» **EXCERPT PROVIDED**
How to care for your Poinsettia

Published 8:20 pm Thursday, December 15, 2022

I was in Wal-Mart last week picking up gifts and a few last-minute things for a Christmas party. While we were walking out, I noticed all the poinsettias (Euphorbia pulcherrima) lined up from Metrolina Greenhouses. This is one of, if not the, largest greenhouses in the United States covering approximately 160 acres based here in North Carolina. They grow so many things; it would be difficult to list them all.

Poinsettias are a wonderful gift this time of year. They come in so many different colors and are just gorgeous to gift or spruce up your holiday decorating. There are over 100 different varieties from which to choose and colors range from white to pink to nearly every shade of red you have ever seen. The question is, how do we keep them looking so good through the holidays?

This process begins with picking out your poinsettia and the best place to begin is always a happy healthy plant. Look for plants that have lush dark green foliage as these will last the longest. Pay particular attention to the base or lower portion of the plant. If the leaves are yellow or curled, even if just in the lower portion, this is an indicator that the plant has gotten cold or had too much or not enough water.  Look at the bracts to see that they are undamaged and brightly colored. The plant’s bracts are the large colorful leaves that look like petals (in the top of the plant). Check the moisture level in potting soil by sticking your finger into the soil. It should be moist to the touch but not saturated.

» **STATED PROBLEM**
Pick up the poinsettia care article where it stops and keep writing. The records are unrelated to the task.

» **ENTRIES SUPPLIED**
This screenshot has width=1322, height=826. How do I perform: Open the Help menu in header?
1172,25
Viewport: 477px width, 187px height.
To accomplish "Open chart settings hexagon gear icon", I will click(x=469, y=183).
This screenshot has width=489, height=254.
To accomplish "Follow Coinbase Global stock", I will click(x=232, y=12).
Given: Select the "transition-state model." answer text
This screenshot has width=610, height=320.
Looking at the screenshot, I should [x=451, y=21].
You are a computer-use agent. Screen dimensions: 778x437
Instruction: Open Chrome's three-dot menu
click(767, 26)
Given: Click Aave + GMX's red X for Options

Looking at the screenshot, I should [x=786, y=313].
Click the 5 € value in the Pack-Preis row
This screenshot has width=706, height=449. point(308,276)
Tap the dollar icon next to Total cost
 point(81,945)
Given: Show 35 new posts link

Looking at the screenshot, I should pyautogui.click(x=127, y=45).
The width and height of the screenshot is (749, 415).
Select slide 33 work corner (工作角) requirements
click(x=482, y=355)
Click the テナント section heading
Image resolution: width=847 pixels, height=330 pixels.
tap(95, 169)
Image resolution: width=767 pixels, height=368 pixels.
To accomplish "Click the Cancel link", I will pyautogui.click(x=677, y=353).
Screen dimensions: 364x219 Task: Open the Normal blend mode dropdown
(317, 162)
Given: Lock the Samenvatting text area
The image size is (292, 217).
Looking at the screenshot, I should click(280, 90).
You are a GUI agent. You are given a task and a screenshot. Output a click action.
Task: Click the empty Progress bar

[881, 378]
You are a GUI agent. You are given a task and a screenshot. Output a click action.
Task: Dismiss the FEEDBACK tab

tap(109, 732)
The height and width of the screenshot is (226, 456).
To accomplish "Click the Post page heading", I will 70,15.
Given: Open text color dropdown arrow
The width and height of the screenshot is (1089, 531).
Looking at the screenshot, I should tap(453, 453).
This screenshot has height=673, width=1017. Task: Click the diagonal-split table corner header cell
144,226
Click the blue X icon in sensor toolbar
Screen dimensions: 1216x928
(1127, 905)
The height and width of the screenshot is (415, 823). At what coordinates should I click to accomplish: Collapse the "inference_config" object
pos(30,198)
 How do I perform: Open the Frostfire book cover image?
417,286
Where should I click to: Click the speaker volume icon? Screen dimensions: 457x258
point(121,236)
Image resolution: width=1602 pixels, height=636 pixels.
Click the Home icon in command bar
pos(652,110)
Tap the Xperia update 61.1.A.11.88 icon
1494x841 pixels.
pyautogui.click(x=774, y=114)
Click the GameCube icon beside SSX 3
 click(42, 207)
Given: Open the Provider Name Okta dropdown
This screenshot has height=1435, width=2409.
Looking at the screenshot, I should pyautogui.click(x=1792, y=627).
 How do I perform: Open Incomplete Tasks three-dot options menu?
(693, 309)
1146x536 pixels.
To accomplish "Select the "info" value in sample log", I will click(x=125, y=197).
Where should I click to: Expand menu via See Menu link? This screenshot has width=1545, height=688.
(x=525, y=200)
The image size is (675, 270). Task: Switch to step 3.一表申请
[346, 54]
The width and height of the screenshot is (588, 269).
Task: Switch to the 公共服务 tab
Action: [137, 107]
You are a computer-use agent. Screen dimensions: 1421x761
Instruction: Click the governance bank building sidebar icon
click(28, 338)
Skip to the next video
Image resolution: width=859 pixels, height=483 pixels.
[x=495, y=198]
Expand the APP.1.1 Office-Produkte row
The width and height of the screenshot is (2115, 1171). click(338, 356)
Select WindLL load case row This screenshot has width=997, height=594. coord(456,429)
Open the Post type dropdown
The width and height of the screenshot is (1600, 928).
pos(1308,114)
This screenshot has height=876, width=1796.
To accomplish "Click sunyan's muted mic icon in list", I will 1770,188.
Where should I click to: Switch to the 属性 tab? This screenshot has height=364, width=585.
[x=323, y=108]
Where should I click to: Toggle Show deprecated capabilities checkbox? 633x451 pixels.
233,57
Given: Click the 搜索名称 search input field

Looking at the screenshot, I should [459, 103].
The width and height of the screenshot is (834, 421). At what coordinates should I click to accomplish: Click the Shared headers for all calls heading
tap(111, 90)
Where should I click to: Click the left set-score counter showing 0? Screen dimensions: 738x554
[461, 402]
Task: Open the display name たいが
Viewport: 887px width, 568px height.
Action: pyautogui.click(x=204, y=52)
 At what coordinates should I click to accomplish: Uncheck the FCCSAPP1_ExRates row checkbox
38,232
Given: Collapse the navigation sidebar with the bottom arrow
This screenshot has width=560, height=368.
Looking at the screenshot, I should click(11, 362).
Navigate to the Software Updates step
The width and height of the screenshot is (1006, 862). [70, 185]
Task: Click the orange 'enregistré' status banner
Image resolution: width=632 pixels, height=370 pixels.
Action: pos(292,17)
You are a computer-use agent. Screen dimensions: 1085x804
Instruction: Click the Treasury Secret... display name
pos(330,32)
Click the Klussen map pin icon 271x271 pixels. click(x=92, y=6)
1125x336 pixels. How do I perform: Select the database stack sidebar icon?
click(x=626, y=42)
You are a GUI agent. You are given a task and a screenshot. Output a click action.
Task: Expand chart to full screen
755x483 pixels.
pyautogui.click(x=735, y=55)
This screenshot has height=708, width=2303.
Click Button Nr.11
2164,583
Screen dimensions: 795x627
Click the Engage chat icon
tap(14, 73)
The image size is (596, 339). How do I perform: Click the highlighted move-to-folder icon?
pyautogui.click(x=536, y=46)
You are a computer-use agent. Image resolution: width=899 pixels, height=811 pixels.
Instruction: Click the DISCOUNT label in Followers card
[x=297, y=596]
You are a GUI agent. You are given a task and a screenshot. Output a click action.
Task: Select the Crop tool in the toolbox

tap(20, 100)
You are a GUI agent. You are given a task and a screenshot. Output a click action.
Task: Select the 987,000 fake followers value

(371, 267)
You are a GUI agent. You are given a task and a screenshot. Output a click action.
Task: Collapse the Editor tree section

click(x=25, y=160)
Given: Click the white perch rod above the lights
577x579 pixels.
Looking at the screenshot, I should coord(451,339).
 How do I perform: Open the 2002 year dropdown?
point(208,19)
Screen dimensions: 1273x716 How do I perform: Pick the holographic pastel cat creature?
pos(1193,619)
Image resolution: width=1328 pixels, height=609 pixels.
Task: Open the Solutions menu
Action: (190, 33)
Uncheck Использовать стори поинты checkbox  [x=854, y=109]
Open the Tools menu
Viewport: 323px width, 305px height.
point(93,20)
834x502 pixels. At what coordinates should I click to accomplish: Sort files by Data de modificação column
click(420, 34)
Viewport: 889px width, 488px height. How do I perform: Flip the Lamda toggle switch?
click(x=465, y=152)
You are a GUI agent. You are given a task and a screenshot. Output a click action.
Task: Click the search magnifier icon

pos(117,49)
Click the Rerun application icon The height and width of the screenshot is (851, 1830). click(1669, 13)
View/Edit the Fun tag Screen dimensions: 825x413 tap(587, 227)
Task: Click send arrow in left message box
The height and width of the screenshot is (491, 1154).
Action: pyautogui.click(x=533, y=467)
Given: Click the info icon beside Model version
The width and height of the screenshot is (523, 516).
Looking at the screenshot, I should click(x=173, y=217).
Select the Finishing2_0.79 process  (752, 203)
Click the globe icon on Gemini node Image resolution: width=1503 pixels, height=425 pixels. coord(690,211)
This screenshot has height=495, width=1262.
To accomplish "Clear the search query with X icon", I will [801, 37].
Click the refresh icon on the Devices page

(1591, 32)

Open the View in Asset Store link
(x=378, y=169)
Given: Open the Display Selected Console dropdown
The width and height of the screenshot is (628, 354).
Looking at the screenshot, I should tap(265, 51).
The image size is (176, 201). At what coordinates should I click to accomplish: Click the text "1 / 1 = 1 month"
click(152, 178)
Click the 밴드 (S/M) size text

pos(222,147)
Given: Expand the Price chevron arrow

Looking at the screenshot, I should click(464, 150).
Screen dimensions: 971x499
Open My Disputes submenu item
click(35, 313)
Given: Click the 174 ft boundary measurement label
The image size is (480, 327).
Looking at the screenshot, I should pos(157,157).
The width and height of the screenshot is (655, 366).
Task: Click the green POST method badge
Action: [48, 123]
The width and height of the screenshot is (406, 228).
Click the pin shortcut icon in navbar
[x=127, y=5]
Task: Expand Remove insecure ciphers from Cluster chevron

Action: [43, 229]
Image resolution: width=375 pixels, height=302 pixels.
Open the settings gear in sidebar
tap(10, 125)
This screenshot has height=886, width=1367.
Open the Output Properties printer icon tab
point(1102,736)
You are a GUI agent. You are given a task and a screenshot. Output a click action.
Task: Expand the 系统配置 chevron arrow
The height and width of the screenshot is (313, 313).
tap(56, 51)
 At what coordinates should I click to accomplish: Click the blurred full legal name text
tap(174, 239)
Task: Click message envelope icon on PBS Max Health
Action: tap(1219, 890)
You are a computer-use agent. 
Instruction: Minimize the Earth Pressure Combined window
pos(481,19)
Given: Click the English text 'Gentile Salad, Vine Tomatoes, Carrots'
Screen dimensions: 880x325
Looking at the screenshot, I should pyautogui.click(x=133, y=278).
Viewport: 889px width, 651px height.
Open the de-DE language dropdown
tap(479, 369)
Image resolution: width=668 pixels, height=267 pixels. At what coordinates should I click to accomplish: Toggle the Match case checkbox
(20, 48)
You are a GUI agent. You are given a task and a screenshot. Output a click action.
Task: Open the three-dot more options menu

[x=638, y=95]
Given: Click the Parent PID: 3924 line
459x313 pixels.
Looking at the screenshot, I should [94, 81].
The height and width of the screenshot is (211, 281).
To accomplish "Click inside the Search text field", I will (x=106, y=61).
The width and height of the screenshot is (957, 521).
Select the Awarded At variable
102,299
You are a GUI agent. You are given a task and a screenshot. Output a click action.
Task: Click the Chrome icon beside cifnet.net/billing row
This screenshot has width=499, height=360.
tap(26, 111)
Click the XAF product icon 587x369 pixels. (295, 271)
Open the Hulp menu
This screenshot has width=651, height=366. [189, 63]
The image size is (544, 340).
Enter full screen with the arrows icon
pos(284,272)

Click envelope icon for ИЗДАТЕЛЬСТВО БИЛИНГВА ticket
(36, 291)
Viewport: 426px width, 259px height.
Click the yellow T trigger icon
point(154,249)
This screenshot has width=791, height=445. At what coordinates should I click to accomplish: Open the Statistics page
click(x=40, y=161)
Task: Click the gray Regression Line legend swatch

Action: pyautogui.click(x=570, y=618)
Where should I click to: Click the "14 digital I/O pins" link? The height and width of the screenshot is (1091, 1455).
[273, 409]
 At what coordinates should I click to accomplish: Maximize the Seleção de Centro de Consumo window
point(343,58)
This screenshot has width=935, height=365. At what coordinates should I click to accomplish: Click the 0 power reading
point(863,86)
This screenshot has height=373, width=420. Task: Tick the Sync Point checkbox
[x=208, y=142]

» **REPLY TO THE TASK**
Now that you have your happy, healthy plant, what should you do when you get it home? Location, Location, Location! Remember the scene in the Christmas classic “Frosty the Snowman” where they are in the greenhouse filled with poinsettias? Poinsettias are native to Mexico and as such they like it be consistently warm. Place your poinsettia in a window that receives plenty of indirect sunlight. This location should be away from cold drafts or direct heat from vents or fireplaces. The ideal temperature for the plants will be between 60°F and 70°F which should remain constant.

Where most of us go wrong is in the watering. I always tend to overwater. Unfortunately, there is no magic number of hours or days to wait in between watering. I wish it was like cooking a holiday turkey, but this isn’t the case. The best test for moisture is the finger probe tool! Put your pointer finger in the soil up to the second knuckle, if it is moist, then the plant is in good shape. If it feels on the dry side, then it is time to water. It is important to keep the soil moist but not saturated. Many of the holiday poinsettias come in a pretty foil wrapping or maybe a festive basket. This can make watering somewhat difficult. Remove the plant from the foil and take the liner to the sink. Water the plant thoroughly, making sure that the water is coming out of the holes at the bottom of the liner. Allow the plant to sit in the sink for a few minutes to allow water to drain through and then place the liner back in the decorative foil or container.

Holiday poinsettias do not need fertilizer so do not worry about feeding them. If you want to keep your poinsettias for next year, fertilize with a slow-release fertilizer after the first of the year to keep them going. I hope this helps you to enjoy these beautiful plants for the entire season.

If you are having an issue in your home garden or landscape, email your question to me at gene_fox@ncsu.edu. Learn more on Facebook at the Blacklands Area Horticulture page or visit the Extension Office located at 155 Airport Road in Washington, NC.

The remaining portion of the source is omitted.